• [READING TEXT]
Machine learning methods, particularly deep neural networks (DNNs), are widely considered vulnerable to adversarial attacks. In image classification tasks, even tiny additive perturbations in the input images can drastically affect the classification accuracy of a pre-trained model. The impact of these perturbations in real-world scenarios has raised significant security concerns for critical applications of DNNs across various domains. These concerns underscore the importance of understanding and mitigating adversarial attacks.
Adversarial attacks are classified into white-box and black-box attacks. White-box attacks require comprehensive knowledge of the target machine-learning model, making them impractical in many real-world scenarios. On the other hand, Black-box attacks are more realistic as they do not require detailed knowledge of the target model. Black-box attacks can be divided into transfer-based attacks, score-based attacks (or soft-label attacks), and decision-based attacks (hard-label attacks). Decision-based attacks are particularly stealthy since they rely solely on the hard label from the target model to create adversarial examples.

• [MATERIAL]
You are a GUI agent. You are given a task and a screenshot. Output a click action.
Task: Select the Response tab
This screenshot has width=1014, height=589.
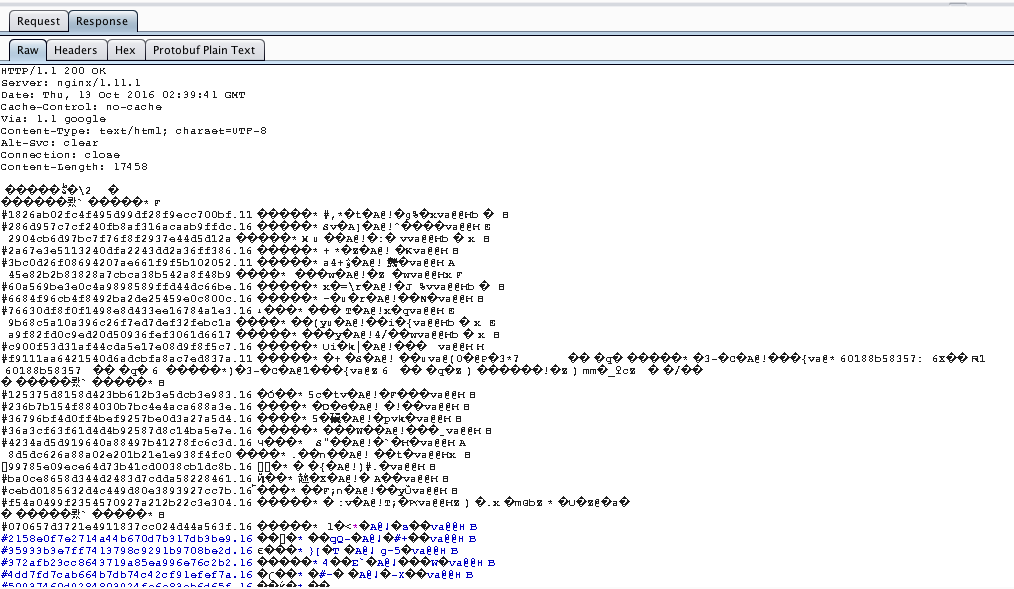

• [WORK TO COMPLETE]
[1] Copy the passage on adversarial attacks from "Machine learning methods, particularly" to "mitigating adversarial attacks.", swapping "perturbations" for "distortions".
[2] In the passage on adversarial attacks, why are white-box attacks impractical in many real-world scenarios?

• [ANSWERS TO THE PROBLEMS]
[1]
Machine learning methods, particularly deep neural networks (DNNs), are widely considered vulnerable to adversarial attacks. In image classification tasks, even tiny additive distortions in the input images can drastically affect the classification accuracy of a pre-trained model. The impact of these distortions in real-world scenarios has raised significant security concerns for critical applications of DNNs across various domains. These concerns underscore the importance of understanding and mitigating adversarial attacks.

[2] They require comprehensive knowledge of the target machine-learning model.